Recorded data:
______
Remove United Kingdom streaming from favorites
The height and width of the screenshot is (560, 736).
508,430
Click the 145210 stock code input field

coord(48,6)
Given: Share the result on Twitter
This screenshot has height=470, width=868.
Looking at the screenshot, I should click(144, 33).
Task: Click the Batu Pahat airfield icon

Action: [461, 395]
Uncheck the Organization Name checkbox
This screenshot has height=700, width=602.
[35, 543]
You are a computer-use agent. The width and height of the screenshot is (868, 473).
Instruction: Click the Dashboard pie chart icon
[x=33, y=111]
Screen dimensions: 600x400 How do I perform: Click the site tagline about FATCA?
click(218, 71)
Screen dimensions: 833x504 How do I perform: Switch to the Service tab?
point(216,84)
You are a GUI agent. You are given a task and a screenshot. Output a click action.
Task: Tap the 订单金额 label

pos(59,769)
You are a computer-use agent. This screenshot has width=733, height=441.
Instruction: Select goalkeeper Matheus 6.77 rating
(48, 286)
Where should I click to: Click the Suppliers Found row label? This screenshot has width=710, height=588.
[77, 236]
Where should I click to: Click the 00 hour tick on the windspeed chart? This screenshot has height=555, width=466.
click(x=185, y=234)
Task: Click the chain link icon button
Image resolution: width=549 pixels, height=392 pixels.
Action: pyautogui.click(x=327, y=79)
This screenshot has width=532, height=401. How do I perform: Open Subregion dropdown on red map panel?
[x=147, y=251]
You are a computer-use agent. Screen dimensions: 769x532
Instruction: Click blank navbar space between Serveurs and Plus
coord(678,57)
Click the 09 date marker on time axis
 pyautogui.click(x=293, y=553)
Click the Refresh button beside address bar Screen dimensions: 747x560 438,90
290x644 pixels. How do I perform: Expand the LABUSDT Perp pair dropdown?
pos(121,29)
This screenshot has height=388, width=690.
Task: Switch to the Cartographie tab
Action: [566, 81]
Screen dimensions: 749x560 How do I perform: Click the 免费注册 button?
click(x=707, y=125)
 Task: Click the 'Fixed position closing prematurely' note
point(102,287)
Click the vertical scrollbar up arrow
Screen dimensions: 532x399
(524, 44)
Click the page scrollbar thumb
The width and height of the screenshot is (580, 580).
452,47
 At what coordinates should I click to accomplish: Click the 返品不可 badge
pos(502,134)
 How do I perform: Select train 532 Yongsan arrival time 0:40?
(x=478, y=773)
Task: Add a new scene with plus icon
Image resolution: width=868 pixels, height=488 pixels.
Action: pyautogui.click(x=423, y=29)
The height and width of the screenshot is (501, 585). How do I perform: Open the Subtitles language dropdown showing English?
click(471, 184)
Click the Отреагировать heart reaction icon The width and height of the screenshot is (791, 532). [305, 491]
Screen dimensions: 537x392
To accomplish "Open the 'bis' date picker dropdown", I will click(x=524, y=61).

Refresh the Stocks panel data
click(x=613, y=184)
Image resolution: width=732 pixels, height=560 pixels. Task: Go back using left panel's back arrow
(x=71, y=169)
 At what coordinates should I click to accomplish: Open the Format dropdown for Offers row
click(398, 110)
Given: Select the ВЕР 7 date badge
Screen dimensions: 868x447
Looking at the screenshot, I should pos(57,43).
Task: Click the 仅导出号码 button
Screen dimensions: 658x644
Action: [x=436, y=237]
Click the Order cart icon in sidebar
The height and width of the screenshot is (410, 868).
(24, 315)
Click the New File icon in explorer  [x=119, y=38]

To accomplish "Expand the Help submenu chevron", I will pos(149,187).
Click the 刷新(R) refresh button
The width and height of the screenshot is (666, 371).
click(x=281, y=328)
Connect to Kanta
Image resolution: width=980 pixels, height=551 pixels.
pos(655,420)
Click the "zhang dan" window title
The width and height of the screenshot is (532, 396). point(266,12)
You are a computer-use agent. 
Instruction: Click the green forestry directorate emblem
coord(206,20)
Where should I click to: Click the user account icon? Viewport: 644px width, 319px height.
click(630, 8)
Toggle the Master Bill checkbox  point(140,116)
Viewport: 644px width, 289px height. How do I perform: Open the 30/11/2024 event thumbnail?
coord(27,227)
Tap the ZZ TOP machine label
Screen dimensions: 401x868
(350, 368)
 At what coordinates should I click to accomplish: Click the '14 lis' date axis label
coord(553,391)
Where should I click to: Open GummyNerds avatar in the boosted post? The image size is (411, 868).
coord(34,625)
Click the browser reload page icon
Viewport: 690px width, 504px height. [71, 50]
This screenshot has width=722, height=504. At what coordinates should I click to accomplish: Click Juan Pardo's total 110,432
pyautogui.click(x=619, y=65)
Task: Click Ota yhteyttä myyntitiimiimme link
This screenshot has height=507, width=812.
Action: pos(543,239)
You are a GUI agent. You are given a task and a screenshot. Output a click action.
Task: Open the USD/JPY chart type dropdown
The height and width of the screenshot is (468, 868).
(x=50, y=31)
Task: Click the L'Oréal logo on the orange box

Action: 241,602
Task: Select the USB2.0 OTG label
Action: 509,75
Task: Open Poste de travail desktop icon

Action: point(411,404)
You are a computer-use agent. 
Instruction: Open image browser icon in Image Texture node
______
The expected result is an exact transcription of the lines from the one containing "Viewport: 644px width, 289px" through the end of the records above; please include both ends.

Viewport: 644px width, 289px height. How do I perform: Open the 30/11/2024 event thumbnail?
coord(27,227)
Tap the ZZ TOP machine label
Screen dimensions: 401x868
(350, 368)
 At what coordinates should I click to accomplish: Click the '14 lis' date axis label
coord(553,391)
Where should I click to: Open GummyNerds avatar in the boosted post? The image size is (411, 868).
coord(34,625)
Click the browser reload page icon
Viewport: 690px width, 504px height. [71, 50]
This screenshot has width=722, height=504. At what coordinates should I click to accomplish: Click Juan Pardo's total 110,432
pyautogui.click(x=619, y=65)
Task: Click Ota yhteyttä myyntitiimiimme link
This screenshot has height=507, width=812.
Action: pos(543,239)
You are a GUI agent. You are given a task and a screenshot. Output a click action.
Task: Open the USD/JPY chart type dropdown
The height and width of the screenshot is (468, 868).
(x=50, y=31)
Task: Click the L'Oréal logo on the orange box

Action: 241,602
Task: Select the USB2.0 OTG label
Action: 509,75
Task: Open Poste de travail desktop icon

Action: point(411,404)
You are a computer-use agent. 
Instruction: Open image browser icon in Image Texture node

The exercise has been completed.